ENDOTOXIN INDUCES DIFFERENTIAL REGULATION OF MTOR-DEPENDENT SIGNALING IN SKELETAL MUSCLE AND LIVER OF NEONATAL PIGS

Authors: KIMBALL, SCOT - PENN STATE UNIV COL MED; ORELLANA, RENAN - BAYLOR COLLEGE MED; O'CONNOR, PAMELA - BAYLOR COLLEGE MED; SURYAWAN, AGUS - BAYLOR COLLEGE MED; BUSH, JILL - BAYLOR COLLEGE MED; NGUYEN, HANH - BAYLOR COLLEGE MED; THIVIERGE, CAROLE - UNIV LAVAL ST-FOY QUEBEC; JEFFERSON, LEONARD - PENN STATE UNIV COL MED; Davis, Teresa

Submitted to: American Journal of Physiology - Endocrinology and Metabolism
Publication Type: Peer Reviewed Journal
Publication Acceptance Date: 5/16/2003
Publication Date: 5/28/2003
Citation: Kimball, S.R., Orellana, R.A., O'Connor, P.M.J., Suryawa, A., Bush, J.A., Nguyen, H.V., Thivierge, M.C., Jefferson, L.S., Davis, T.A. Endotoxin induces differential regulation of mTOR-dependent signaling in skeletal muscle and liver of neonatal pigs. American Journal of Physiology Endocrinology and Metabolism. 285:E637-E644.
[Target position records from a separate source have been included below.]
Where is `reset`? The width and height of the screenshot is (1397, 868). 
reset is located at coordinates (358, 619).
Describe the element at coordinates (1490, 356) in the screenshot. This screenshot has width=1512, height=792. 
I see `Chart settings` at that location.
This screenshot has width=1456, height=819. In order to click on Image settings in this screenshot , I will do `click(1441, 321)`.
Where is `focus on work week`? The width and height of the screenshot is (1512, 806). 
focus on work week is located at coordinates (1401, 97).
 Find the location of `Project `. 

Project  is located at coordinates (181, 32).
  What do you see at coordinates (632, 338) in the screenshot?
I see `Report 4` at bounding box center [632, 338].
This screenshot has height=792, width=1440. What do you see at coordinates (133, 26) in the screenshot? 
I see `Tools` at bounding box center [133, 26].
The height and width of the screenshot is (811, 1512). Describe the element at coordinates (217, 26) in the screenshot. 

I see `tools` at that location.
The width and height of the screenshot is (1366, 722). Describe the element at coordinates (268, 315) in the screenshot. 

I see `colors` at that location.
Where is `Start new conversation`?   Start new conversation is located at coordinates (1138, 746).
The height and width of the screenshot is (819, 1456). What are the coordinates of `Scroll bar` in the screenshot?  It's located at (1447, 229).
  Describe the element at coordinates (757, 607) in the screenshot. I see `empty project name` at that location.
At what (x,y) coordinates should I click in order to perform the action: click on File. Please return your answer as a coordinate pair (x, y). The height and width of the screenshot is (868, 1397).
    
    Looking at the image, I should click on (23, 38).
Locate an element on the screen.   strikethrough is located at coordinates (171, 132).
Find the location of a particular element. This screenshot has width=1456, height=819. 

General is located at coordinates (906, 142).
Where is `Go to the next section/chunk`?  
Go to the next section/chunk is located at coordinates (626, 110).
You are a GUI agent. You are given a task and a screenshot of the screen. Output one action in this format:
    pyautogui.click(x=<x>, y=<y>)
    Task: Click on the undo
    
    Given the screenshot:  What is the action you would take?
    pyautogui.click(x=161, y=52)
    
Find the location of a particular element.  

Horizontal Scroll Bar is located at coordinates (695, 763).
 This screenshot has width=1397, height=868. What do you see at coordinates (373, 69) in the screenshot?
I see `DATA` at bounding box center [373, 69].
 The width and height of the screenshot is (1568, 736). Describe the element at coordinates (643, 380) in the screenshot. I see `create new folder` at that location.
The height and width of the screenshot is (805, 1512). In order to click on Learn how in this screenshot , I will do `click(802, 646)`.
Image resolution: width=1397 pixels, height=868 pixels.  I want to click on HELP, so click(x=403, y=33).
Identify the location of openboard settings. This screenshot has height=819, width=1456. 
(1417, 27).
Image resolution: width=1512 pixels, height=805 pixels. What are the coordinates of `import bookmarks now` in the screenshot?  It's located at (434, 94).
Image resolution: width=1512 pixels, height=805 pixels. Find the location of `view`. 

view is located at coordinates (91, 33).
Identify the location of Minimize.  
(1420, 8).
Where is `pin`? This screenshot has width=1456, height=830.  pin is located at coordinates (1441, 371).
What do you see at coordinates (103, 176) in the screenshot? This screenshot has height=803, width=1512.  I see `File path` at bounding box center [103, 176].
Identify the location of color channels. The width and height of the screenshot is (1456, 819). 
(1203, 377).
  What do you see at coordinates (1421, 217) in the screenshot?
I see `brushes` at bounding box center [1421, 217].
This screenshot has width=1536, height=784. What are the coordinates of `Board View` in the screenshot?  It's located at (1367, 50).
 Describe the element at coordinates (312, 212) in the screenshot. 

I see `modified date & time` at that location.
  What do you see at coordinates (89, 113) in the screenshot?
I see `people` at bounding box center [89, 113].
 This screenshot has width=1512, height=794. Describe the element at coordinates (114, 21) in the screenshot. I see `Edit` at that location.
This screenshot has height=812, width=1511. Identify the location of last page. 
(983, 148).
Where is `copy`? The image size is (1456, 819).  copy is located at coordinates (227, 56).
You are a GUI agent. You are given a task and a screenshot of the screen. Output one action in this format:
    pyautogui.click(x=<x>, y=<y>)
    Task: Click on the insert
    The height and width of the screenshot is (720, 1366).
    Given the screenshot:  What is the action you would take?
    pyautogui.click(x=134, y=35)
Interpretive Summary: Sepsis is an acute inflammatory state that can lead to death. We used newborn piglets as models of human babies to determine whether babies with sepsis synthesize less muscle protein than healthy babies. This is important because a reduced rate of muscle protein synthesis would lead to muscle wasting. This frequently occurs in adults with sepsis. We also wished to identify the mechanisms that are responsible for regulating the synthesis of muscle proteins during sepsis. The results suggest that if newborns are fed when they are septic, that the synthesis of their muscle proteins is reduced only about 15%. Thus, newborns appear to be relatively resistant to the catabolic effects of sepsis, unlike adults. We also identified intracellular signaling molecules that are altered in the muscles of newborns with sepsis and some that function normally during sepsis. This information will be helpful to physicians who treat babies with sepsis and to researchers who are trying to understand how muscle mass is regulated.

Technical Abstract: In the present study, differential responses of regulatory proteins involved in translation initiation in skeletal muscle and liver during sepsis were studied in neonatal pigs treated with lipopolysaccharide (LPS). LPS did not alter eukaryotic initiation factor (eIF) 2B activity in either tissue. In contrast, binding of eIF4G to eIF4E to form the active mRNA-binding complex was repressed in muscle and enhanced in liver. Phosphorylation of eIF4E-binding protein, 4E-BP1, and ribosomal protein S6 kinase, S6K1, was reduced in muscle during sepsis but increased in liver. Finally, changes in 4E-BP1 and S6K1 phosphorylation were associated with altered phosphorylation of the protein kinase mammalian target of rapamycin (mTOR). Overall, the results suggest that translation initiation in both skeletal muscle and liver is altered during neonatal sepsis by modulation of the mRNA-binding step through changes in mTOR activation. Moreover, the LPS-induced changes in factors that regulate translation initiation are more profound than previously reported changes in global rates of protein synthesis in the neonate. This finding suggests that the initiator methionyl-tRNA-rather than the mRNA-binding step in translation initiation may play a more critical role in maintaining protein synthesis rates in the neonate during sepsis.